» LIST OF TASKS
A: Copy the passage from the forum thread on large text files word for word, starting at "Part of the" and ending at "for providing it!".
B: Repeat the records verbatim, starting at the first line and ending at the line containing "Looking at the screenshot, I should click(x=636, y=144).", with both of those lines included.

» PAGE EXTRACT
━━━━━━━━━━
Re: Working with very large text files - VB(Visual Basic) is faster than Delphi?

Quote
while Not EOF(hHandle) do
begin
Readln(hHandle, sBuffer);
if Pos(sSearch, sBuffer)>0 then
Inc(nFound);
Inc(nCount);
end;
The SysTools package on SourceForge has a buffered
stream class named TstAnsiTextStream that would
probably do it quite well..it's also got some text
export, merge and data classes..
Part of the problem you're going to have is that
POS is not all that snappy. You might want to look
through the HyperStr library or maybe FastStrings
for something a little faster..
 

Re: Working with very large text files - VB(Visual Basic) is faster than Delphi?

Hi John,
Thanks for the feedback. I will be working with both fixed length and csv
files... actually we get data a TON of different formats... I will review
your code and thank you in advance for providing it!
Doug
"John Herbster" <herb-sci1_AT_sbcglobal.net>writes
Quote

"Doug Olson" <XXXX@XXXXX.COM>wrote
>I constructed two sample applications (VB6 and
>Delphi 2006 Win32) that do a simple search through
>a text file line by line. ... I must be off on my approach
>this file has 2.4 million lines (rows) and is 806MB in size.

Doug,
If you really meant that the lines were all the same length,
then look at or try the following code.
(1) Will the user be scanning the lines in forward or referse order?
(2) Will you be parsing the CSV lines for the display to user?
(How many columns?)
(3) Will the lines be edited into an output file?
Regards, JohnH

procedure TForm1.Button5Click(Sender: TObject);

var MyFile: file; Line, SearchStr: String;
dStart, dEnd: TDateTime; SizeOfFileBytes, SizeOfRecord,
NbrOfRecords, NbrBytesRemainder, i, nFound: Integer;

begin

Memo1.Lines.Clear ;

{ Get path to file: }
If OpenDialog1.Execute then begin

{ Start the clock: }
dStart := Now;
Memo1.Lines.Add((DateTimeToStr(dStart)));

{ Open the file and specify record size of one byte: }
AssignFile(MyFile,OpenDialog1.FileName);
Reset(MyFile,1);
Try{Finally}

{ Check the file and record sizes: }
SizeOfFileBytes := FileSize(MyFile);
SizeOfRecord := 8;
Repeat
If (SizeOfRecord>SizeOfFileBytes)
━━━━━━━━━━
» RECORDS FOR THE TASK
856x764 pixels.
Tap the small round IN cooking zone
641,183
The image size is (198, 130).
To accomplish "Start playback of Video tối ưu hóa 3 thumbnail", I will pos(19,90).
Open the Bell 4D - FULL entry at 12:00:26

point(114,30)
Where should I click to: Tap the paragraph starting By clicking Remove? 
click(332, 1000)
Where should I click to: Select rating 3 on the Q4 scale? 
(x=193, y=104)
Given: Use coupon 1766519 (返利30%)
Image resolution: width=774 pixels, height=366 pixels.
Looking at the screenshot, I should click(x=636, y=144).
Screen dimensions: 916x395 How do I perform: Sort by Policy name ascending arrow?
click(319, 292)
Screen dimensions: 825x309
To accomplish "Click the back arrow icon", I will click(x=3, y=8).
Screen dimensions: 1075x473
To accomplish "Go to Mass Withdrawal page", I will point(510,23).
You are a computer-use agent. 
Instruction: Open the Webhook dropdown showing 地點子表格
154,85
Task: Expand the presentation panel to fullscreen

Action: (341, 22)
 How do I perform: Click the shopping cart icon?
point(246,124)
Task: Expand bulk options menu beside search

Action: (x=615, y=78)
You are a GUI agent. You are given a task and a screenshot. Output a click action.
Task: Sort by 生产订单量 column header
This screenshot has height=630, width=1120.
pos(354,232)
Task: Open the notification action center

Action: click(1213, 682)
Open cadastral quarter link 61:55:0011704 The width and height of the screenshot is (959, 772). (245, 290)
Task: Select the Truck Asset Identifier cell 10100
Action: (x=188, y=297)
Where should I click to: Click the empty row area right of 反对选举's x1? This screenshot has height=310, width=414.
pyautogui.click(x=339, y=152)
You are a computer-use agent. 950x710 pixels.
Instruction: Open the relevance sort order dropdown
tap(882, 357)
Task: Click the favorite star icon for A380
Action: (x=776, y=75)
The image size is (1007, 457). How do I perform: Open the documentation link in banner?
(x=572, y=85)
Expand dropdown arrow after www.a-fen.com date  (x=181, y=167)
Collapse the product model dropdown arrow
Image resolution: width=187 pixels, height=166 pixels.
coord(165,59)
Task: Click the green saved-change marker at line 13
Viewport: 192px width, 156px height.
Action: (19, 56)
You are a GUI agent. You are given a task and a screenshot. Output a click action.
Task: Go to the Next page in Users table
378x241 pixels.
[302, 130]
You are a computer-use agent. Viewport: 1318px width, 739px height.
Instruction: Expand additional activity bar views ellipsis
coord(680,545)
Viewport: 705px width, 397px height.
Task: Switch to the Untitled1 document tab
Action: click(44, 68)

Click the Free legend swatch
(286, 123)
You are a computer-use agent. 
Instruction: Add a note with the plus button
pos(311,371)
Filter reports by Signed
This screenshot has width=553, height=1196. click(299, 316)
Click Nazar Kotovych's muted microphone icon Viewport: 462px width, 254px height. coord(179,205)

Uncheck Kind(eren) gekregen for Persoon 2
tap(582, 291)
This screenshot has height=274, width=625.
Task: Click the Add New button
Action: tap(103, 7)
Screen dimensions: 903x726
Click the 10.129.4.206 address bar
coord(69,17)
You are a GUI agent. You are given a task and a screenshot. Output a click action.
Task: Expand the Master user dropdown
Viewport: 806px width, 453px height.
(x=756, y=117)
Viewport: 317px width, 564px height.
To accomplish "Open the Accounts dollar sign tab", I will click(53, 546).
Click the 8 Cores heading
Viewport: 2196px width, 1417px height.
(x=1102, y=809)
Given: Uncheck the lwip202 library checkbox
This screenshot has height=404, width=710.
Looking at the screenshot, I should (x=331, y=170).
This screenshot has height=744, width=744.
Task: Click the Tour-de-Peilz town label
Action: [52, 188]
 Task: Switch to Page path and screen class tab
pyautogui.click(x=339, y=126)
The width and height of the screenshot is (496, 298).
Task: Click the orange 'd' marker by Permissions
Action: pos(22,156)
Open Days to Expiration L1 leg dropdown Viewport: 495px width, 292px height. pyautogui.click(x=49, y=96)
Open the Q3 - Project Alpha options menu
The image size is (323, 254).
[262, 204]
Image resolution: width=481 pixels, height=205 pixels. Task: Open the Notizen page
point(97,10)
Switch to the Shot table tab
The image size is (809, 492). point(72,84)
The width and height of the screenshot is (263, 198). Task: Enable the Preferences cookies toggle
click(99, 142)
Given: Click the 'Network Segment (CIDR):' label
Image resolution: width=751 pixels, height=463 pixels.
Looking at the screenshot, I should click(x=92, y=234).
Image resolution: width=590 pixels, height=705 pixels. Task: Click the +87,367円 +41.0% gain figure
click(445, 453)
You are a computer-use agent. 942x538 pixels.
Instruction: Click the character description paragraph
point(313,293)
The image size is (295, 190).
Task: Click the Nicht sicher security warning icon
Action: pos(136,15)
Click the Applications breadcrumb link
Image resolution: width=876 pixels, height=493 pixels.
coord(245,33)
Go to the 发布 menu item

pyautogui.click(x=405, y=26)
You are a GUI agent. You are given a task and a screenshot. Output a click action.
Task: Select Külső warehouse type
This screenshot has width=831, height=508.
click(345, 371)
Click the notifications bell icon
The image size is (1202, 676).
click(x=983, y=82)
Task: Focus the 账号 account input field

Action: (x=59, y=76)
━━━━━━━━━━
» SOLVED TASKS
A:
Part of the problem you're going to have is that
POS is not all that snappy. You might want to look
through the HyperStr library or maybe FastStrings
for something a little faster..
 

Re: Working with very large text files - VB(Visual Basic) is faster than Delphi?

Hi John,
Thanks for the feedback. I will be working with both fixed length and csv
files... actually we get data a TON of different formats... I will review
your code and thank you in advance for providing it!

B:
856x764 pixels.
Tap the small round IN cooking zone
641,183
The image size is (198, 130).
To accomplish "Start playback of Video tối ưu hóa 3 thumbnail", I will pos(19,90).
Open the Bell 4D - FULL entry at 12:00:26

point(114,30)
Where should I click to: Tap the paragraph starting By clicking Remove? 
click(332, 1000)
Where should I click to: Select rating 3 on the Q4 scale? 
(x=193, y=104)
Given: Use coupon 1766519 (返利30%)
Image resolution: width=774 pixels, height=366 pixels.
Looking at the screenshot, I should click(x=636, y=144).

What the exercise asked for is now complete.